When Teacher was in college he had a fraternity brother affectionately called McDonut. They were both members of Phi Mu Alpha Sinfonia, the music fraternity.
One afternoon, a week or so after classes started, McDonut went on a fraternity “meet and greet” mission. Armed with a list of freshmen who had expressed interest in music, his job was to introduce himself to the guys, tell them about Phi Mu Alpha, and try to get them interested in pledging Phi Mu when the time came.
McDonut wasn’t a big guy. He was closer to 5 1/2 feet than 6 feet and looked as though a strong wind would knock him off his feet, but he had a great sense of humor and a legendary “gift of gab” that usually carried him through these missions with flying colors.
At least until his rounds brought him to Uncle Jay’s door.
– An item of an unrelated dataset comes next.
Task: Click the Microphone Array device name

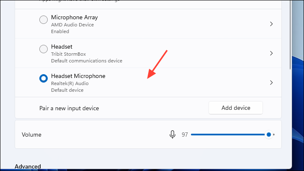Action: [x=74, y=18]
Uncle Jay was a big guy; easily 6 feet tall and solid from working for the city as a garbage man all summer. Remember when a guy would ride on the back of the truck, jump off, heft the garbage can over his head, and dump it in the truck? Uncle Jay had been one of those guys and had the muscles to prove it. Luckily for McDonut, Uncle Jay is also one of the nicest guys you’ll ever meet and has an amazing sense of humor.
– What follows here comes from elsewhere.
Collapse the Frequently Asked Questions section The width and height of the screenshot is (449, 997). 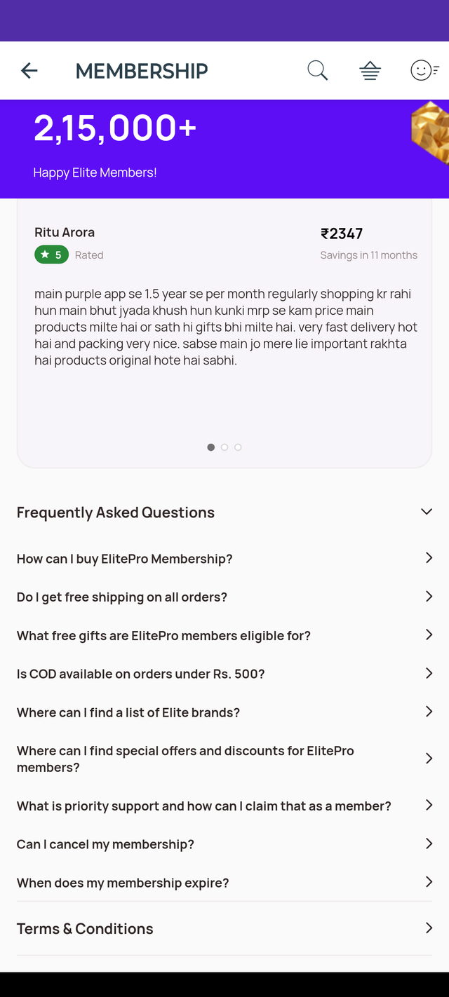427,512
After introducing himself and explaining the reason for his visit, McDonut’s gift of gab suddenly disappeared. At a loss, he looked around for inspiration and spied the Uncle Jay’s name tag on the door. Recognizing Uncle Jay’s hometown, McDonut brightened and began what he thought would be a lively conversation, “Hey! I was just in your hometown for a shotgun wedding a couple of weeks ago!” I can just imagine the sparkle in McDonut’s eyes as he said this – there’s nothing better than a big of gossip, right? Wink-wink.
As long as you know who you’re talking about, and who you’re talking to…
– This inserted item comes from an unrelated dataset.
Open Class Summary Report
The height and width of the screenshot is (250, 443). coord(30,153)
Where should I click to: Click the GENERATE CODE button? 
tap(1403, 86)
Uncle Jay looked down at McDonut and in his deep voice very calmly said, “That would be my sister.”
I’m not sure what – if anything – McDonut said, but I hear he turned a bright red and left in a bit of a hurry.
Uncle Jay didn’t hold it against McDonut or Phi Mu Alpha; ended up pledging and being an active member of the fraternity.
I didn’t hold it against McDonut either; I only wish I could’ve seen his face.
Happy twenty-five years Teacher – no shotgun needed!